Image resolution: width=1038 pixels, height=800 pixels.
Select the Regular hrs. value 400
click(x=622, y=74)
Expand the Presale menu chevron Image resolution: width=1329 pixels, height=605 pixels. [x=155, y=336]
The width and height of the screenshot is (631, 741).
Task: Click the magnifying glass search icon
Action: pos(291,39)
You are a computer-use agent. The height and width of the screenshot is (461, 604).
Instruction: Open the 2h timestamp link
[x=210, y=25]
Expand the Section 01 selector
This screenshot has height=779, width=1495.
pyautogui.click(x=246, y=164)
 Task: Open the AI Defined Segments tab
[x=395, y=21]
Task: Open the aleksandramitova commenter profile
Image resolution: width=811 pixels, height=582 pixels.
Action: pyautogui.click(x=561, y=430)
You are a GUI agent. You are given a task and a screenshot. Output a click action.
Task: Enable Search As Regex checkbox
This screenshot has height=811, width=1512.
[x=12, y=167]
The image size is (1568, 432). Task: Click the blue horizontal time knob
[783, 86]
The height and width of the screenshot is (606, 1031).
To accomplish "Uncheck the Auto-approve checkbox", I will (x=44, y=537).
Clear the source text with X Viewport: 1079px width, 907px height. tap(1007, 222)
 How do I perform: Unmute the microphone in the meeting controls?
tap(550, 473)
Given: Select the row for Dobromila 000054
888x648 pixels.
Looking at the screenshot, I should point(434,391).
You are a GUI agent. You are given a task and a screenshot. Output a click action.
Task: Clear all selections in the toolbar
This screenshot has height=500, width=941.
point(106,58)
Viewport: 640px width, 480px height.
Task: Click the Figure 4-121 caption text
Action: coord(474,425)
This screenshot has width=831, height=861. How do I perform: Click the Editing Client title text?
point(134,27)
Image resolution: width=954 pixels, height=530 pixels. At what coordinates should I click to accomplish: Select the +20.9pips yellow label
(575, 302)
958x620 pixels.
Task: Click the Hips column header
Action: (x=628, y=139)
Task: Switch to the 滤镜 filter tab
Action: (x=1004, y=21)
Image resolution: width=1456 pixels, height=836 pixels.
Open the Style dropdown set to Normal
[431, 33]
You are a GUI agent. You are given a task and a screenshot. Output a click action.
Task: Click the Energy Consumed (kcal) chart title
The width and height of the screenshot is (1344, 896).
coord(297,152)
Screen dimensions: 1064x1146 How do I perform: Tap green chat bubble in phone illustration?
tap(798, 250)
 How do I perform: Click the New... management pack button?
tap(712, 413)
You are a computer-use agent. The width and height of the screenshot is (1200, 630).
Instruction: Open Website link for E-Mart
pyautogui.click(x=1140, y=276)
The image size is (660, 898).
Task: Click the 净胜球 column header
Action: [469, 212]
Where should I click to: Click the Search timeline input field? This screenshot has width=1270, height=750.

....

### What you should do
Give back each entry so that it matches the original word for word.

### Solution
Image resolution: width=1038 pixels, height=800 pixels.
Select the Regular hrs. value 400
click(x=622, y=74)
Expand the Presale menu chevron Image resolution: width=1329 pixels, height=605 pixels. [x=155, y=336]
The width and height of the screenshot is (631, 741).
Task: Click the magnifying glass search icon
Action: pos(291,39)
You are a computer-use agent. The height and width of the screenshot is (461, 604).
Instruction: Open the 2h timestamp link
[x=210, y=25]
Expand the Section 01 selector
This screenshot has height=779, width=1495.
pyautogui.click(x=246, y=164)
 Task: Open the AI Defined Segments tab
[x=395, y=21]
Task: Open the aleksandramitova commenter profile
Image resolution: width=811 pixels, height=582 pixels.
Action: pyautogui.click(x=561, y=430)
You are a GUI agent. You are given a task and a screenshot. Output a click action.
Task: Enable Search As Regex checkbox
This screenshot has height=811, width=1512.
[x=12, y=167]
The image size is (1568, 432). Task: Click the blue horizontal time knob
[783, 86]
The height and width of the screenshot is (606, 1031).
To accomplish "Uncheck the Auto-approve checkbox", I will (x=44, y=537).
Clear the source text with X Viewport: 1079px width, 907px height. tap(1007, 222)
 How do I perform: Unmute the microphone in the meeting controls?
tap(550, 473)
Given: Select the row for Dobromila 000054
888x648 pixels.
Looking at the screenshot, I should point(434,391).
You are a GUI agent. You are given a task and a screenshot. Output a click action.
Task: Clear all selections in the toolbar
This screenshot has height=500, width=941.
point(106,58)
Viewport: 640px width, 480px height.
Task: Click the Figure 4-121 caption text
Action: coord(474,425)
This screenshot has width=831, height=861. How do I perform: Click the Editing Client title text?
point(134,27)
Image resolution: width=954 pixels, height=530 pixels. At what coordinates should I click to accomplish: Select the +20.9pips yellow label
(575, 302)
958x620 pixels.
Task: Click the Hips column header
Action: (x=628, y=139)
Task: Switch to the 滤镜 filter tab
Action: (x=1004, y=21)
Image resolution: width=1456 pixels, height=836 pixels.
Open the Style dropdown set to Normal
[431, 33]
You are a GUI agent. You are given a task and a screenshot. Output a click action.
Task: Click the Energy Consumed (kcal) chart title
The width and height of the screenshot is (1344, 896).
coord(297,152)
Screen dimensions: 1064x1146 How do I perform: Tap green chat bubble in phone illustration?
tap(798, 250)
 How do I perform: Click the New... management pack button?
tap(712, 413)
You are a computer-use agent. The width and height of the screenshot is (1200, 630).
Instruction: Open Website link for E-Mart
pyautogui.click(x=1140, y=276)
The image size is (660, 898).
Task: Click the 净胜球 column header
Action: [469, 212]
Where should I click to: Click the Search timeline input field? This screenshot has width=1270, height=750.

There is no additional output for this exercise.